Description
While working on #5745 I instrumented mypy/fscache.py
and discovered that a lot of spurious os.stat()
calls are made in fine-grained-incremental runs on behalf of find_module()
(in mypy/modulefinder.py
). This is invoked from is_module()
(in mypy/build.py
) whose only call site is in all_imported_modules_in_file()
. This is used by compute_dependencies()
to disambiguate from X import Y
-- it needs to know whether Y
is a submodule of X
or just some object (like a function or class) defined in X
. This in turn happens during an incremental call to load_graph()
made from update_module_isolated()
(in mypy/server/update.py
), which is intended to recreate the mypy.build.State
object for a specific module that is known to be changed in a run.
For example, the line from typing import Dict
ends up calling stat()
for the following files in my setup:
/Library/Frameworks/Python.framework/Versions/3.6/lib/python3.6/site-packages/typing-stubs
/Library/Frameworks/Python.framework/Versions/3.6/lib/python3.6/site-packages/typing/py.typed
/Library/Frameworks/Python.framework/Versions/3.6/lib/python3.6/site-packages/typing/Dict/py.typed
/Library/Python/3.6/site-packages/typing-stubs
/Library/Python/3.6/site-packages/typing/py.typed
/Library/Python/3.6/site-packages/typing/Dict/py.typed
/Users/guido/Library/Python/3.6/lib/python/site-packages/typing-stubs
/Users/guido/Library/Python/3.6/lib/python/site-packages/typing/py.typed
/Users/guido/Library/Python/3.6/lib/python/site-packages/typing/Dict/py.typed
typing
/Users/guido/src/mypy/typing
/Users/guido/src/mypy/mypy/typeshed/stdlib/3.6/typing
/Users/guido/src/mypy/mypy/typeshed/stdlib/3.5/typing
/Users/guido/src/mypy/mypy/typeshed/third_party/3.5/typing
/Users/guido/src/mypy/mypy/typeshed/stdlib/3/typing
/Users/guido/src/mypy/mypy/typeshed/third_party/3/typing
/Users/guido/src/mypy/mypy/typeshed/stdlib/2and3/typing
/Users/guido/src/mypy/mypy/typeshed/third_party/2and3/typing
/usr/local/lib/mypy/typing
Note that all these stat()
calls are cached by fscache.py
, but the cache is flushed at the end of each incremental step, so each incremental step does each of these once. (Also note that the current directory seems to appear twice on the search path, once as ''
, once as its absolute path.)
I came up with a tentative fix, but it needs work (to account for typeshed) and since this is pre-existing behavior I decided to separate it from #5745.
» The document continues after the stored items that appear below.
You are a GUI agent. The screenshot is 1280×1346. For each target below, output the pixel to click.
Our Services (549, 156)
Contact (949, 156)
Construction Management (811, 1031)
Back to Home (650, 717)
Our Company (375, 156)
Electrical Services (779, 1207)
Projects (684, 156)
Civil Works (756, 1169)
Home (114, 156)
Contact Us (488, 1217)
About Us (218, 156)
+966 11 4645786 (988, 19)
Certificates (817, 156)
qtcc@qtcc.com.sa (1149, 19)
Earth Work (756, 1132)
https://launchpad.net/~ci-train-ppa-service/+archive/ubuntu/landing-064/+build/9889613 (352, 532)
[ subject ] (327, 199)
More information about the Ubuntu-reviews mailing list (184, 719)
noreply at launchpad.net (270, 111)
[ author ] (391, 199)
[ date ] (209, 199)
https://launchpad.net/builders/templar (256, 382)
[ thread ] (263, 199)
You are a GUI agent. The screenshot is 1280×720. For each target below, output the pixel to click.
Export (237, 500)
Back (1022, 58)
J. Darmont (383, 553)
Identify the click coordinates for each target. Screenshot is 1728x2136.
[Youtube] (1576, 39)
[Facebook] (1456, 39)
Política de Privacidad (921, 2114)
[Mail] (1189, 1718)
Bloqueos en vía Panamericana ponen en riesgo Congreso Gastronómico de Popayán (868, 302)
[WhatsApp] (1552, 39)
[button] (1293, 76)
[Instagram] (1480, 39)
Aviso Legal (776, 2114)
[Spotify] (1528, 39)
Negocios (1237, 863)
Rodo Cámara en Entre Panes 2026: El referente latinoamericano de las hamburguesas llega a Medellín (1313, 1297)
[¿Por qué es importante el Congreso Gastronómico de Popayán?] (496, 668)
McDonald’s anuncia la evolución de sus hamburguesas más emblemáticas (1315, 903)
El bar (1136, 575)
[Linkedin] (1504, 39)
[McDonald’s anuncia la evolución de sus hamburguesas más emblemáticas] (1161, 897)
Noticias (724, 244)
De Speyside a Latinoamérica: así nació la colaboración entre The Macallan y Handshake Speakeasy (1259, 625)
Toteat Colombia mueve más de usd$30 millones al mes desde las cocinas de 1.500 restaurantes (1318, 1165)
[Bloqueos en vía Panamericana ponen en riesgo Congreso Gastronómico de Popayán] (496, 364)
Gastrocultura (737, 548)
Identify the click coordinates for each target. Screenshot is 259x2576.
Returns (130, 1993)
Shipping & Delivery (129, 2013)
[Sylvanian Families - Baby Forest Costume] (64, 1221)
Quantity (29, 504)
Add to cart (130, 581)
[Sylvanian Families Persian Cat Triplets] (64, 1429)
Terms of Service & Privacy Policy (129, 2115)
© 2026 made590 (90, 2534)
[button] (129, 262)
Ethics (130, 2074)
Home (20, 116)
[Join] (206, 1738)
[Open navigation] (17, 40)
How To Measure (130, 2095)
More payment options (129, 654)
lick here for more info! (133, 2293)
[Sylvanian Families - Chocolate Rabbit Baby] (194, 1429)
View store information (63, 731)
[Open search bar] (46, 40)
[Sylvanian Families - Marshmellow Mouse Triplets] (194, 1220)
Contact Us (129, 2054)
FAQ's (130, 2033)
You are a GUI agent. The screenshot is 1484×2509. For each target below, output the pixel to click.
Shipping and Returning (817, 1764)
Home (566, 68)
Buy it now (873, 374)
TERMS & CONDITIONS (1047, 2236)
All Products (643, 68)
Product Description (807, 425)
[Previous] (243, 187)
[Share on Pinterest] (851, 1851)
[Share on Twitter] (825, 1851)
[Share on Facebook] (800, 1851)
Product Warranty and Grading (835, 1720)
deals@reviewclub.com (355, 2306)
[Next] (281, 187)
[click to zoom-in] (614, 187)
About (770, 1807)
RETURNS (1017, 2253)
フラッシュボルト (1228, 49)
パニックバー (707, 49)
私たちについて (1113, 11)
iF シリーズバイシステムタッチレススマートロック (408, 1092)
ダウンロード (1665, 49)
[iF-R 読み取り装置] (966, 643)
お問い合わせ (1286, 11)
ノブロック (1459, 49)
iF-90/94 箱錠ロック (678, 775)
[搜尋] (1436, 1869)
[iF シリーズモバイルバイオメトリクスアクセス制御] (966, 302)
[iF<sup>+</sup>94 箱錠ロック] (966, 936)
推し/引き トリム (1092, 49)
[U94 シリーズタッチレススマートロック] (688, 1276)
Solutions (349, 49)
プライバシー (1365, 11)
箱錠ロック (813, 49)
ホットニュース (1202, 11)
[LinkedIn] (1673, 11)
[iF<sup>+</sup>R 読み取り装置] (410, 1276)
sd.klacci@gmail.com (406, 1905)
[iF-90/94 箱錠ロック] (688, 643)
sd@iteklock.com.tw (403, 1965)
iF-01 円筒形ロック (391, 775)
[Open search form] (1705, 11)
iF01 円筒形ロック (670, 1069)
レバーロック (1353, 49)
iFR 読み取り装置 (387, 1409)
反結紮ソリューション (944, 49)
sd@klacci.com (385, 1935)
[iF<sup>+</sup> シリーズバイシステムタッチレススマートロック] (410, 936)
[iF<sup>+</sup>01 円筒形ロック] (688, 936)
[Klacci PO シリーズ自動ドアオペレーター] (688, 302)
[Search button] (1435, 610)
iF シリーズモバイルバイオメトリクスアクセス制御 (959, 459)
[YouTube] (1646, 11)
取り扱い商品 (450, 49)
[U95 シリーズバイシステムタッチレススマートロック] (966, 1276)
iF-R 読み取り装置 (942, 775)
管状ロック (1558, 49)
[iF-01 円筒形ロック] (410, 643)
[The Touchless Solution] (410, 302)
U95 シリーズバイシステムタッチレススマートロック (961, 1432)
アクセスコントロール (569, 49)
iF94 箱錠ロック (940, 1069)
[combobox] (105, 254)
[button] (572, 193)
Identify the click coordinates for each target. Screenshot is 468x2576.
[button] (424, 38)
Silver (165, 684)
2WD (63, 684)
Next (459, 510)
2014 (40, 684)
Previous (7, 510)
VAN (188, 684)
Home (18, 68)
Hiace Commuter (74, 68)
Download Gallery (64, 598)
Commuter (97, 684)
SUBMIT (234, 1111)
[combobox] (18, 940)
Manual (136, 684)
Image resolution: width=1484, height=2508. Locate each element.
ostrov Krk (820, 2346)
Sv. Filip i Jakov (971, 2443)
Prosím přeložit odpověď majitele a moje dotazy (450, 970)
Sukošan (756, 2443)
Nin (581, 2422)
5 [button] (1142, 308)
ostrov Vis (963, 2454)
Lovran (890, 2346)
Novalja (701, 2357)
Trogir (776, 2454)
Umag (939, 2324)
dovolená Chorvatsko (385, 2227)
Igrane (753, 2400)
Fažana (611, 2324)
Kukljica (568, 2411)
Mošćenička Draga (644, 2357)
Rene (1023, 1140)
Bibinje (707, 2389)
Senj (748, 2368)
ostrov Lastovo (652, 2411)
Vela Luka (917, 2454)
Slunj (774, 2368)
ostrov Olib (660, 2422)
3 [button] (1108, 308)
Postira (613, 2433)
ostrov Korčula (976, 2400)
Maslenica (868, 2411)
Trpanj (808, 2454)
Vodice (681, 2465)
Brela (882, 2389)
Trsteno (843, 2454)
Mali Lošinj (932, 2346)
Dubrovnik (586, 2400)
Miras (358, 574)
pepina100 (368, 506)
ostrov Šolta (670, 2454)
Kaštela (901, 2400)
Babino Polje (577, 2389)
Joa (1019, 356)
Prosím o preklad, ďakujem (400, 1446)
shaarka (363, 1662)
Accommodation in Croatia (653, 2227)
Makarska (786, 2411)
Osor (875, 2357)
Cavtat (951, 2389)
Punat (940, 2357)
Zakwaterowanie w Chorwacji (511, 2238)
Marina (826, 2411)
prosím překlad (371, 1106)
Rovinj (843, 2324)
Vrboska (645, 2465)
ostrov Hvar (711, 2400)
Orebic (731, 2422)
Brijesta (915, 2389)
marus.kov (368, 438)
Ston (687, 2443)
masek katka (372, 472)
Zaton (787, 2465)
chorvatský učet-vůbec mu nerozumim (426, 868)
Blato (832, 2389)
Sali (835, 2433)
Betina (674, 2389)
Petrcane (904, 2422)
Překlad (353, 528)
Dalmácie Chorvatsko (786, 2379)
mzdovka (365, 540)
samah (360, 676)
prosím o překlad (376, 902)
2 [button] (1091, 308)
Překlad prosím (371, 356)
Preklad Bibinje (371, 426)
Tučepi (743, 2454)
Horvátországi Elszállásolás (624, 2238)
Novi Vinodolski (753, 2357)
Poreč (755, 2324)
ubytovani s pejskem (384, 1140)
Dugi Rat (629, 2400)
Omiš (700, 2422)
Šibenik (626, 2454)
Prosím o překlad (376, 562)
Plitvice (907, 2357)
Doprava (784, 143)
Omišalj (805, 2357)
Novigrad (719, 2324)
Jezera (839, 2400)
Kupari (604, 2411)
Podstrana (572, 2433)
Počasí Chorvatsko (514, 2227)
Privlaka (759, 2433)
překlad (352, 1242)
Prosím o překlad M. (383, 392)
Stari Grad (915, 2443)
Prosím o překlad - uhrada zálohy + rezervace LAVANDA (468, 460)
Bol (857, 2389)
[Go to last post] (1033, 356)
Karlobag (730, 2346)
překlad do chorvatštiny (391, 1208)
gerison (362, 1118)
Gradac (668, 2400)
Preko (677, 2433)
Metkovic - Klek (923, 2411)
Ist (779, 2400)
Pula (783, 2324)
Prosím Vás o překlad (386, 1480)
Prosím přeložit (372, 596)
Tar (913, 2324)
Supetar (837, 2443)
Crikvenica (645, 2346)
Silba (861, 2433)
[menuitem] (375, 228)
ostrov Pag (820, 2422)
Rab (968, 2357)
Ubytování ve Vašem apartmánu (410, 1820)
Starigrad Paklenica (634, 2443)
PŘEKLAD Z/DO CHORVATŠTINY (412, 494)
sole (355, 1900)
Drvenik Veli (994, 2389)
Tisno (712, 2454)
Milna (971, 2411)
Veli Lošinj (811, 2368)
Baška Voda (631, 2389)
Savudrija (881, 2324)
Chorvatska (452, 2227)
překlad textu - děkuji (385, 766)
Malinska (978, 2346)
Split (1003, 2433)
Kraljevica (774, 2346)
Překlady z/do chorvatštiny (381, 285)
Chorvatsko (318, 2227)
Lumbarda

It's not the end of the world, obviously, but I think this ends up doing ~20 stat()
calls for each from import
(though only in modified files), and since we're looking for a strategy to allow using Watchman instead of calling stat()
for each source file, I think we might want to do something about this. (I also happen to know that from import
is hugely popular in the Dropbox code base.) I'll assume this is low priority until I have determined how many stat()
calls this does for the typical real Dropbox use case.